* [Provided passage]
Too many pro and con reviews miss the main thing: "Les Valseuses" is a wonderfully original FILM. Blier's inspired move is basically to go back to the pure, powerful slapstick comedy of the silent film era, but to liberate it from its hung-over late Victorian sexual morality. The result is an anarchic and very moving slapstick sex comedy that brilliantly imbues the antic, iconic filmmaking of the silent era with a wilder, richer, more radical humanity. Not to be missed.

Genet would approve of this farce. And keep this in mind: it is a farce.

How come no one told me of this movie, huh? I'm shocked that such a phenomenal movie could go under the radar for so long for me...and I'm 42. I mean I know it is a french film but there is just no excuse for this film not to be a household word universally, especially among cinephiles. That being said. Damn, what surprise and pleasure to stumble onto this. It's anarchic (nothing is owned, everything is "shared"; brutal humanism), hedonistic, spiked with black humor, and underlined with existential positivity. If all is vanity, the fight for rich life beyond rutted conventions is heroic if not divine. As two juvenile, and what AT FIRST seems to be misogynist, men bounce from trouble to trouble, with no regard for the future or the past, it reveals a philosophy that underscores every moment. It's life intensely lived and lived for its own sake. Anything related to death or fear, they bewilderedly mourn and turn away from. I personally find this the most life-affirming film I think I've ever scene. One critic called it a "hymn of life". Forget Spielberg and his life-draining sentimentality. It's childish and absurd but not fatuous; it's sexist in that gender roles are defined and yet unafraid to go beyond them; it's exploitive and illuminating; it's repulsive and seductive. Its an affront to a life of passivity!

* [Dataset content]
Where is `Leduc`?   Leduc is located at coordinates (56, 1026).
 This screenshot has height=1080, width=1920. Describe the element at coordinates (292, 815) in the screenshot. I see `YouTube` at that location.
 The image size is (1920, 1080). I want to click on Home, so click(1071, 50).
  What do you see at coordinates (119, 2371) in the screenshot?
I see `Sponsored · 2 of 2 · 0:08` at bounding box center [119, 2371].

* [What this task involves] Print the stretch of the film reviews from "Too many pro" through "is a farce." verbatim. The items are drawn from a separate source unrelated to the film reviews.

* [Task result]
Too many pro and con reviews miss the main thing: "Les Valseuses" is a wonderfully original FILM. Blier's inspired move is basically to go back to the pure, powerful slapstick comedy of the silent film era, but to liberate it from its hung-over late Victorian sexual morality. The result is an anarchic and very moving slapstick sex comedy that brilliantly imbues the antic, iconic filmmaking of the silent era with a wilder, richer, more radical humanity. Not to be missed.

Genet would approve of this farce. And keep this in mind: it is a farce.